What ensued was months of wild allegations about Barrick published on the Internet by Lopehandia. Included in his many accusations against the company and its directors and officers were allegations of serious criminal conduct, including fraud, tax evasion, money laundering, manipulation of world gold prices, misrepresentation to government officials, improperly influencing government officials, obstruction of justice, pursuing organized crime, attempted murder, arson, genocide and crimes against humanity.

And I'll bet you thought the gold mining business was pretty boring.

Several major shareholders of Barrick, as well as at least one stock exchange, contacted the company for an explanation of these charges. There was also evidence of the wide spread dissemination of the accusations through private e-mailing sources who were not connected to Lopehandia. Unable to stop the flood of lies, Barrick sued Lopehandia in Ontario.

The trial judge awarded in favour of Barrick but only in so far as it related to business damage. The award was $15,000. Barrick appealed the amount and the Ontario Court of Appeal set aside the award and awarded $75,000 for general damages, and $50,000 of punitive damages.
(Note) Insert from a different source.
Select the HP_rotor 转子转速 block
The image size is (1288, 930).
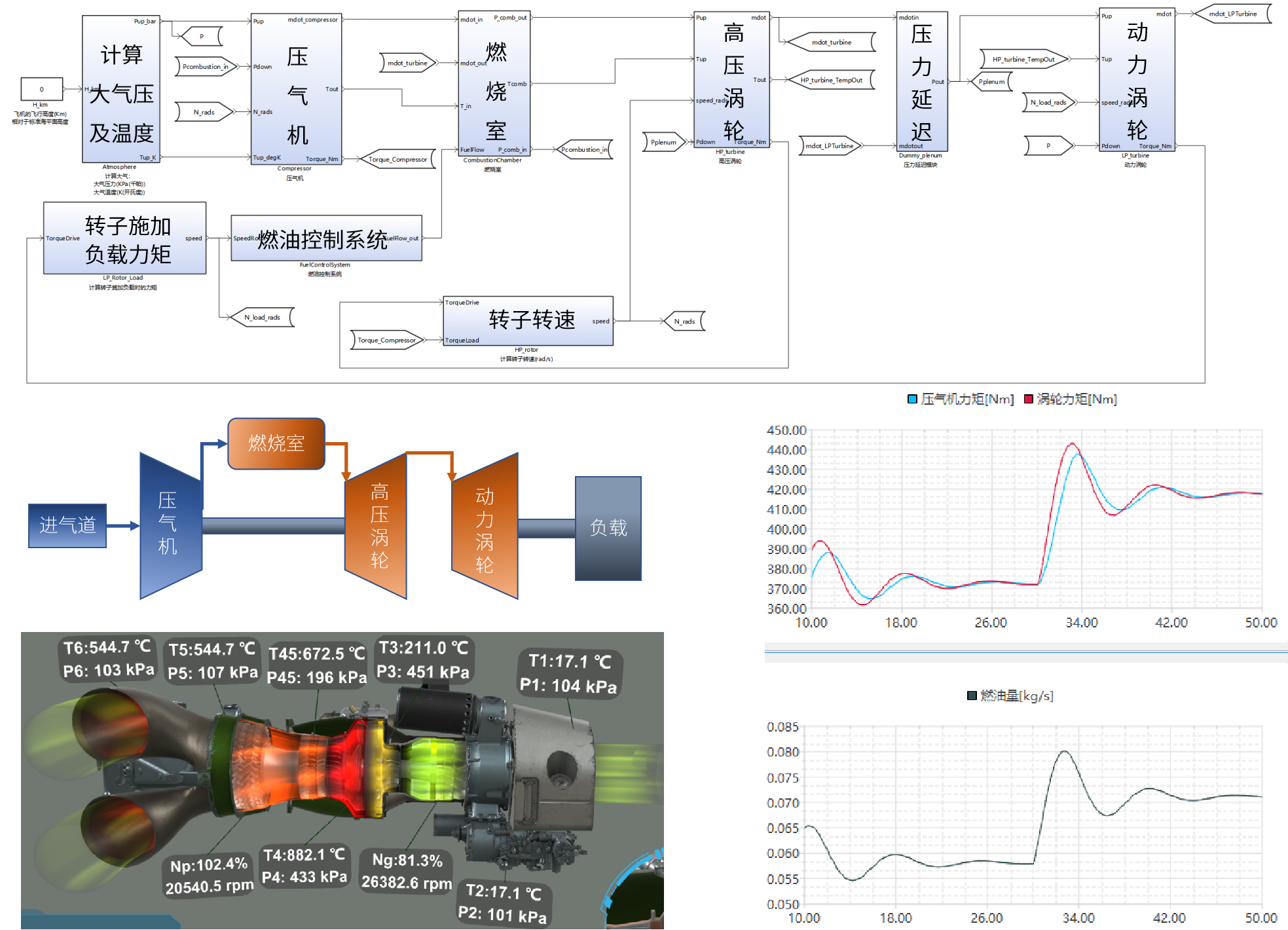click(528, 321)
The appeal court said that the trial court judge failed to take into account the ubiquitous nature of the Internet.

"Communication via the Internet is instantaneous, seamless, inter-active, blunt, borderless and far-reaching. It is also impersonal, and the anonymous nature of such communications may itself create a greater risk that the defamatory remarks are believed...These characteristics create challenges in the libel context. Traditional approaches attuned to "the real world" may not respond adequately to the realities of the Internet world."

The court quoted from an article in a legal journal.
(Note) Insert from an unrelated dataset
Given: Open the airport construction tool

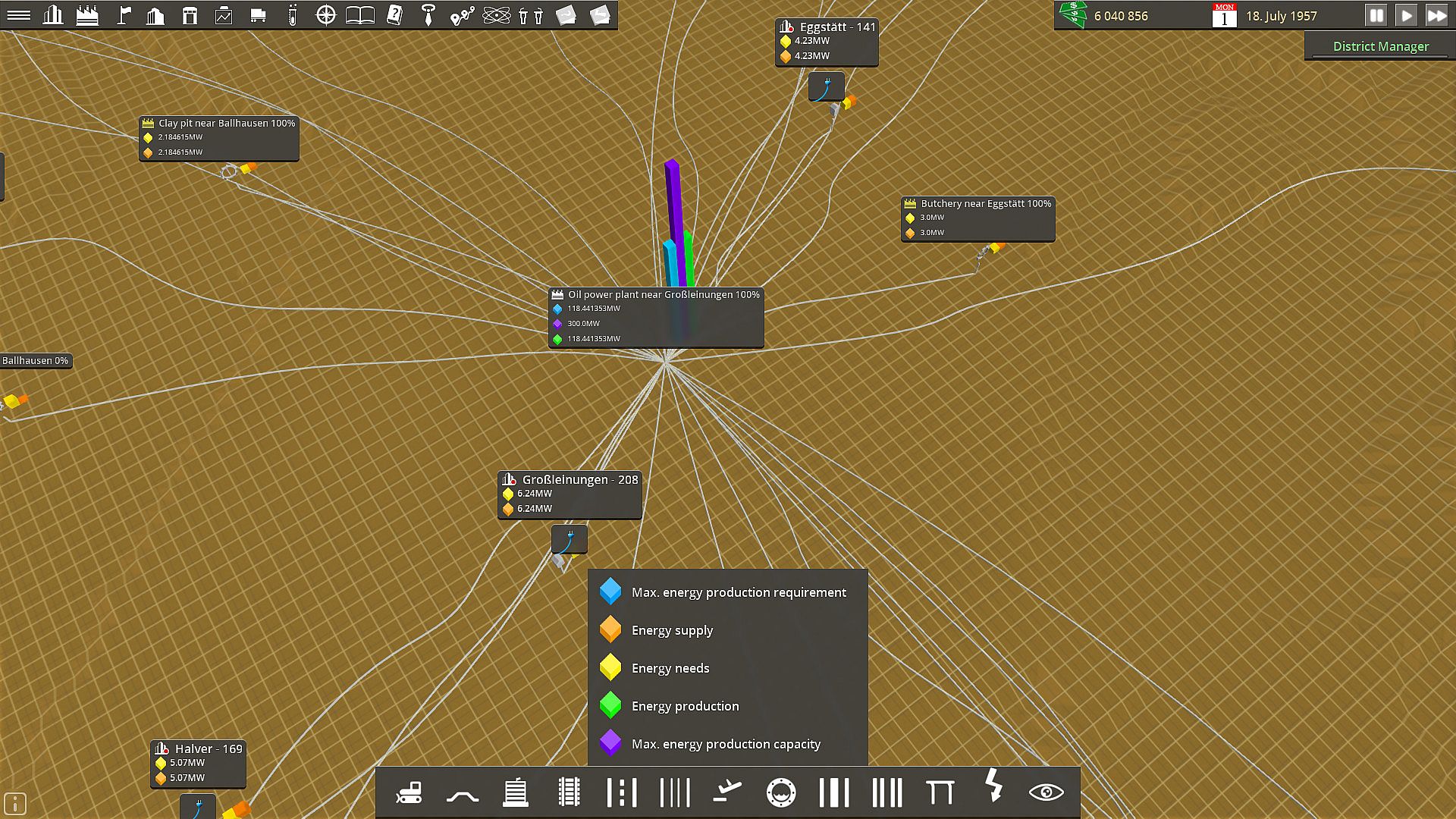Looking at the screenshot, I should point(727,793).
"Although Internet communications may have the ephemeral qualities of gossip with regard to accuracy, they are communicated through a medium more pervasive than print, and for this reason they have tremendous power to harm reputation. Once a message enters cyberspace, millions of people worldwide can gain access to it. Even if the message is posted in a discussion forum frequented by only a handful of people, any one of them can republish the message by printing it or, as is more likely, by forwarding it instantly to a different discussion forum. And if the message is sufficiently provocative, it may be republished again and again. The extraordinary capacity of the Internet to replicate almost endlessly any defamatory message lends credence to the notion that "the truth rarely catches up with a lie".

I would expect to see more defamation actions for Internet libel now that the court has clarified the law. It is also not unreasonable to suppose that a corporation might go after individuals who spread defamatory material through private e-mail lists much in the same way the American music industry pursued individuals guilty of amassing large downloaded music files without payment of royalties.

Note: As a correction to a legal misstatement that appeared in my earlier column, corporations can sue for defamation, but they cannot collect damages for injured feelings, because they have none.

Gary Reid is a freelance writer and a public affairs consultant.